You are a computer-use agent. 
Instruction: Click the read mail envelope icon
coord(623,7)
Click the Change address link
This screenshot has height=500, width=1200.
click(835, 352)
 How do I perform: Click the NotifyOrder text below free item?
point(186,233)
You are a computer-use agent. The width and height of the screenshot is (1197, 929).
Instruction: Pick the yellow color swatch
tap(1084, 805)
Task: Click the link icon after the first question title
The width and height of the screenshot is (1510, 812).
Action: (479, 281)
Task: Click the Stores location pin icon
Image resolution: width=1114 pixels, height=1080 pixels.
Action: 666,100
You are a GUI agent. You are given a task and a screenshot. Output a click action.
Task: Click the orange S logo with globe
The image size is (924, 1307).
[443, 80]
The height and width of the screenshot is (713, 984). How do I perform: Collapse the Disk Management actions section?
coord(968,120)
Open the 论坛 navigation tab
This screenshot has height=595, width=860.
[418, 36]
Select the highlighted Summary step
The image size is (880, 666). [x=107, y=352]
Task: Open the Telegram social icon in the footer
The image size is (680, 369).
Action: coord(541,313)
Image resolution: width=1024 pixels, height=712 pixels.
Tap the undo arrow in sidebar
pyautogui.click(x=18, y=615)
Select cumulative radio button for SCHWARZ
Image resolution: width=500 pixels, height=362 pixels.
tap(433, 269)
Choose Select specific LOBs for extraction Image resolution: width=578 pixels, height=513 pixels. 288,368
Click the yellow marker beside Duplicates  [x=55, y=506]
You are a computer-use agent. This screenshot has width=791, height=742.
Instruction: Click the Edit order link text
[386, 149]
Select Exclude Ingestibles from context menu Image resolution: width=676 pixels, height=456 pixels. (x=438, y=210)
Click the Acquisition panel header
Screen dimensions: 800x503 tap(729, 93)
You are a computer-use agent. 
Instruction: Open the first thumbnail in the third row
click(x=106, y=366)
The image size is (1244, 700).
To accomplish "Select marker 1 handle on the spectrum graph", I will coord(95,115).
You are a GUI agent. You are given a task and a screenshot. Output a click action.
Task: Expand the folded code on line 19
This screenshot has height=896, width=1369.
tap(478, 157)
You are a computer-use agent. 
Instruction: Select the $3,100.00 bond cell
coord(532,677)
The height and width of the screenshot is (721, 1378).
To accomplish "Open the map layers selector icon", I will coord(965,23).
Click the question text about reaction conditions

* * * * * * *

**BRIEF**. Everything from the line containing "Tap the undo arrow in sidebar" to the end of the listing above must be returned exactly. Both end lines belong in it.

**OUTPUT FOR THIS TASK**.
Tap the undo arrow in sidebar
pyautogui.click(x=18, y=615)
Select cumulative radio button for SCHWARZ
Image resolution: width=500 pixels, height=362 pixels.
tap(433, 269)
Choose Select specific LOBs for extraction Image resolution: width=578 pixels, height=513 pixels. 288,368
Click the yellow marker beside Duplicates  [x=55, y=506]
You are a computer-use agent. This screenshot has width=791, height=742.
Instruction: Click the Edit order link text
[386, 149]
Select Exclude Ingestibles from context menu Image resolution: width=676 pixels, height=456 pixels. (x=438, y=210)
Click the Acquisition panel header
Screen dimensions: 800x503 tap(729, 93)
You are a computer-use agent. 
Instruction: Open the first thumbnail in the third row
click(x=106, y=366)
The image size is (1244, 700).
To accomplish "Select marker 1 handle on the spectrum graph", I will coord(95,115).
You are a GUI agent. You are given a task and a screenshot. Output a click action.
Task: Expand the folded code on line 19
This screenshot has height=896, width=1369.
tap(478, 157)
You are a computer-use agent. 
Instruction: Select the $3,100.00 bond cell
coord(532,677)
The height and width of the screenshot is (721, 1378).
To accomplish "Open the map layers selector icon", I will coord(965,23).
Click the question text about reaction conditions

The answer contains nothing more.